Even as incredible and advanced as technology has become, it doesn’t have the ability to magically help us all get along better or improve our behaviors. A lot of people, myself included, believe that all this technology actually makes us worse at communicating because we’re so attached to devices that we don’t know how to interact or socialize with other people anymore. We’re losing the abilities of patience and focus.
Feeling ignored or unimportant when someone is texting or emailing right in front of you may seem harmless, but it can do a lot of damage over time. Relationships need focused communication without constant distractions. I do my best to be present when I’m spending time with someone by putting down my phone and being a better listener. And even though it’s not always easy, I’m constantly trying to improve communication at work and in my personal life. The way we interact with one another has a major impact on our emotions and motivations, so I really aim to be supportive and kind every day and encourage you to do the same.

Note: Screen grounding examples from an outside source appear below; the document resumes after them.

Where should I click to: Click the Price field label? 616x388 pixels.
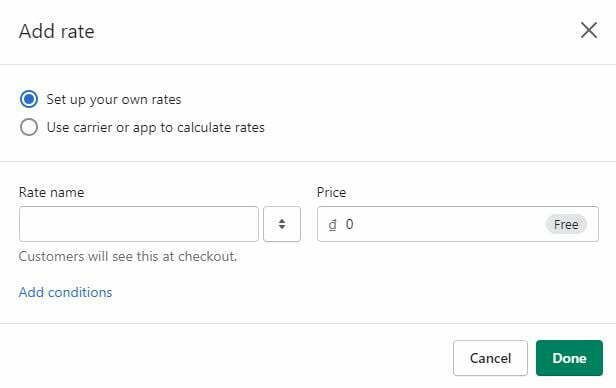(x=332, y=192)
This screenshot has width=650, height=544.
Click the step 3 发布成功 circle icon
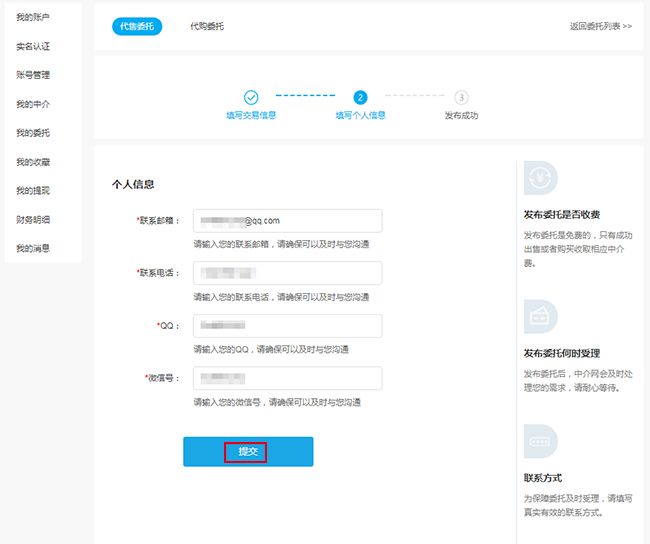[461, 97]
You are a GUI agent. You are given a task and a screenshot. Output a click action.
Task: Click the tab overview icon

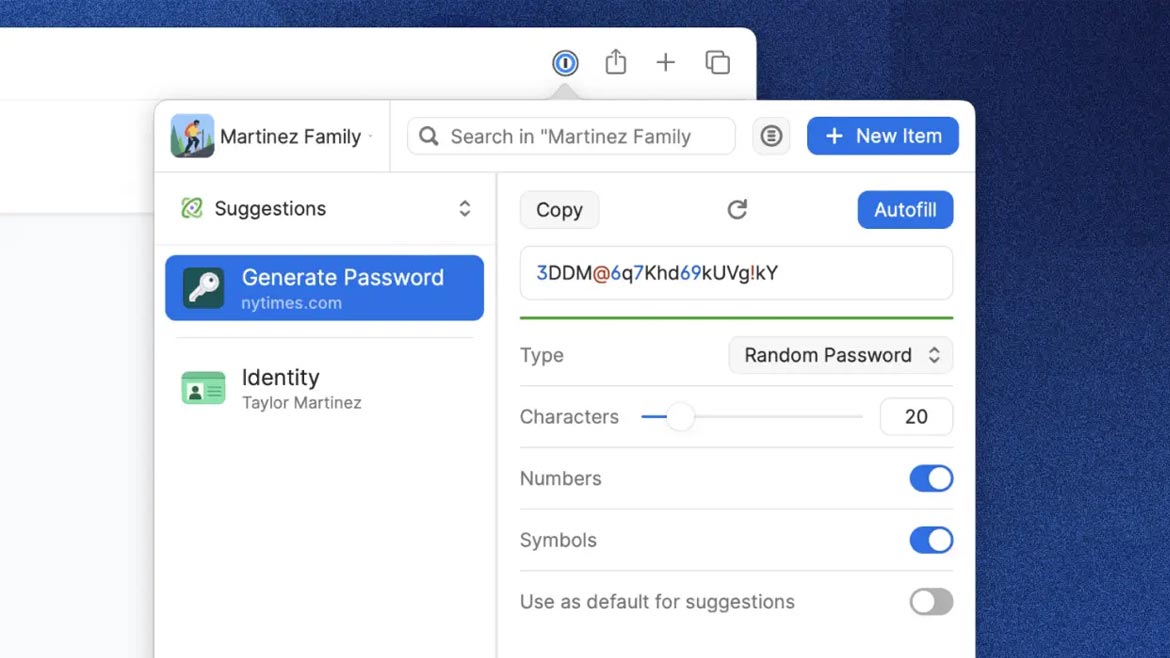(x=717, y=63)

If you’re a parent, teacher, or coach I’m sure you spend a lot of time and energy teaching your kids manners and how to communicate and interact with others. Please keep up the hard work because your efforts do make a difference! The younger we can learn communication and behavioral skills, the better off we will be in life and at work down the road. I sure wish my parents spent more time ingraining those types of skills in me when I was a kid because it took a long time for me to come out of my shell and get comfortable in social situations. I wouldn’t classify myself as crazy because of that, but I was definitely seen and treated as an outsider and awkward person because of that for many years.

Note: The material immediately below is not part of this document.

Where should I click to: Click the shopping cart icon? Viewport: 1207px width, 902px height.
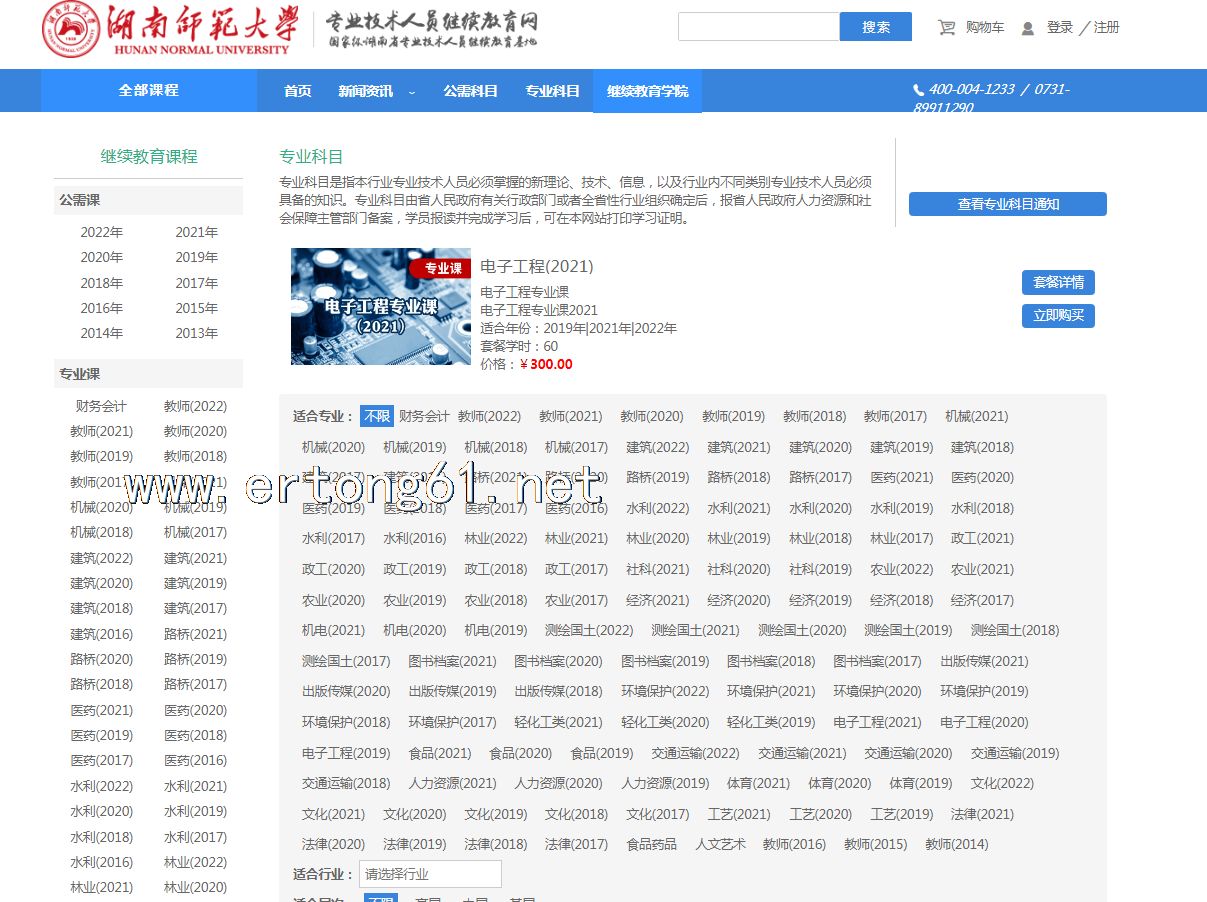tap(946, 28)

How To Handle Crazy People At Work
Fortunately most of the people I’ve had to work closely with over the years have been supportive, hard working individuals that are easy to talk to. But I’ve had to deal with plenty of crazy coworkers and clients in my career with super short fuses, horrible communication skills, and awkward habits. It’s really freaky how some people can completely change personalities from super manic to extremely apologetic within the same conversation. And it’s intimidating having someone start yelling over the phone over the smallest thing and hang up on you. And then other people are hypocritical or super quirky that it feels like pulling teeth trying to talk to them.
Believe it or not I’ve had to deal with all of these crazy situations. And the best way I’ve learned to deal with people like this is patience. Additionally, empathy, kindness, and documenting their actions have also been really helpful. If you think they’re crazy, chances are a lot of other people do too. And often times just having the right documentation is all that’s needed to give those crazy coworkers and clients the boot.
But do keep in mind that sometimes craziness is just temporary and caused from a lot of stress or emotional personal issues. We all have had days when we just weren’t ourselves, and just needed time to get back to normal. So showing support and asking if they need help up front can go a long way.
Spread Happiness And Support
No matter how technologically advanced our world becomes, we will never be able to eliminate the need for personal interaction, kindness, and support. It actually makes it more important that we continue improving our own methods of communication and teaching our youth these valuable skills.
Even the littlest random acts of kindness can turn someone’s entire day around and prevent them from going postal or doing something crazy. So next time before you get angry or snippy with someone, try being more patient and nice instead. The more happiness and support we can spread, the less craziness there will be at work and in the world!
Untemplaters, are there are a lot of crazy people where you work and live? What are some of the worst things you’ve had to deal with from a crazy coworker, client, or random person before? What are your thoughts on why are there so many crazy people at work and in the world?